Distinct domains of the CD3-γ chain are involved in surface expression and function of the T cell antigen receptor

Abstract

The T cell antigen receptor (TcR) is a multisubunit complex that consists of at least six different polypeptides. We have recently demonstrated that the CD3-δ subunit cannot substitute for the CD3-γ subunit in TcR cell surface expression, in spite of significant amino acid homology between these two subunits. To identify CD3-γ-specific domains that are required for assembly of the complete TcR and for surface expression and function of the TcR, chimeric CD3-γ/CD3-δ molecules were constructed and expressed in T cells devoid of endogenous CD3-γ. Substitution of the extracellular domain of CD3-γ with that of CD3-δ did not allow cell surface expression of the TcR. In contrast, substitution of the transmembrane and/or the intracellular domains of CD3-γ with those of CD3-δ did allow TcR cell surface expression.

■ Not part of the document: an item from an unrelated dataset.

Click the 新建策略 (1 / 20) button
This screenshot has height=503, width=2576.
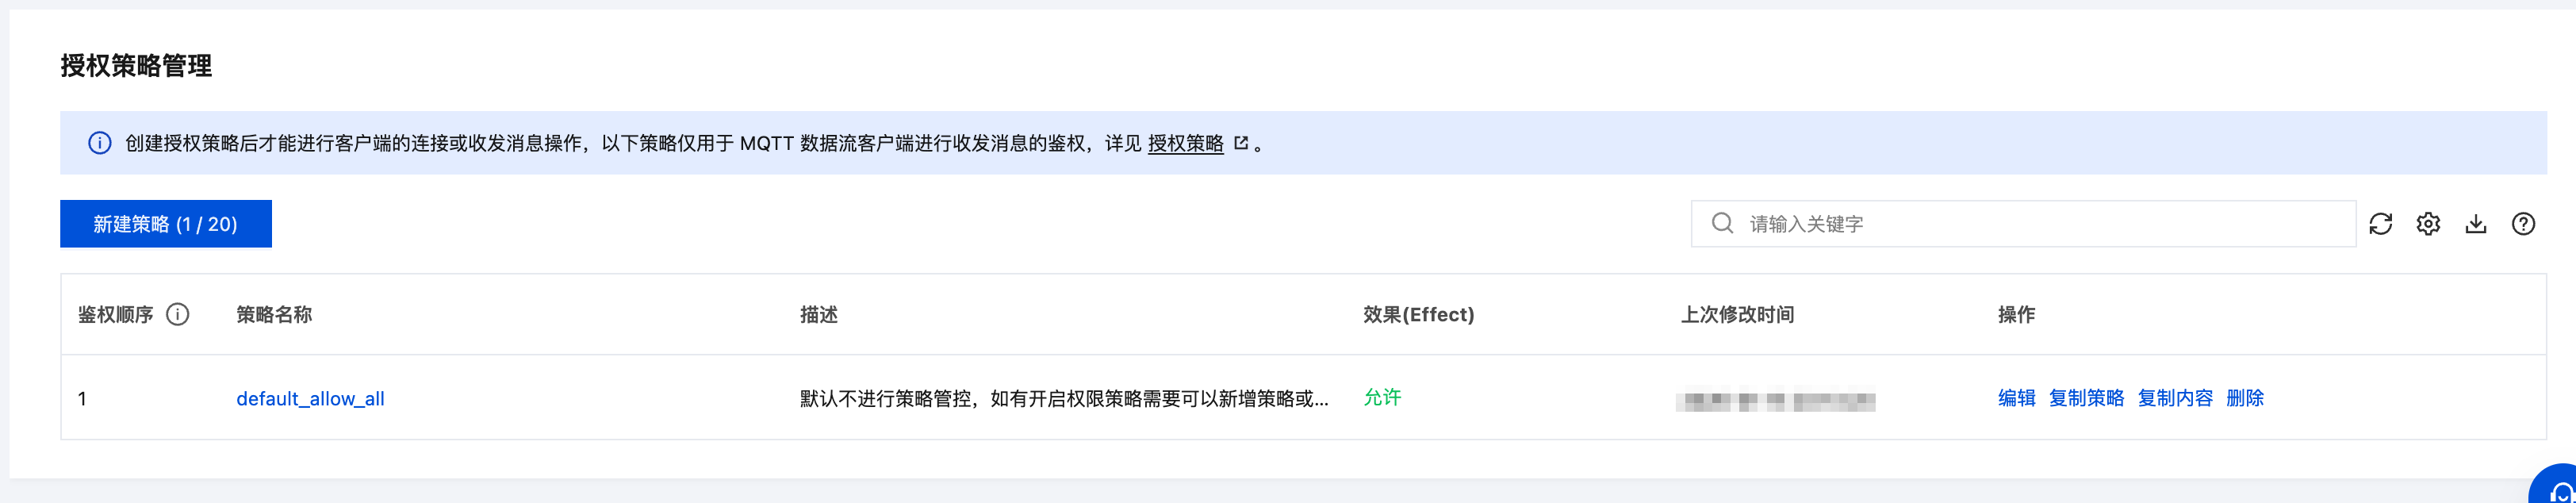(x=166, y=224)
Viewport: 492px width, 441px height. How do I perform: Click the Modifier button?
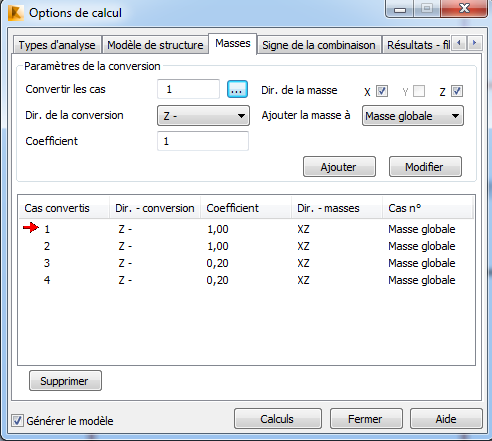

These results conclusively demonstrate that the extracellular domain of CD3- γ plays a unique role in TcR assembly. Functional analyses of the transfectants demonstrated that the intracellular domain of CD3-γ is required for protein kinase C-mediated down-regulation of TcR but is dispensable for the pattern of tyrosine phosphorylation observed following activation through TcR.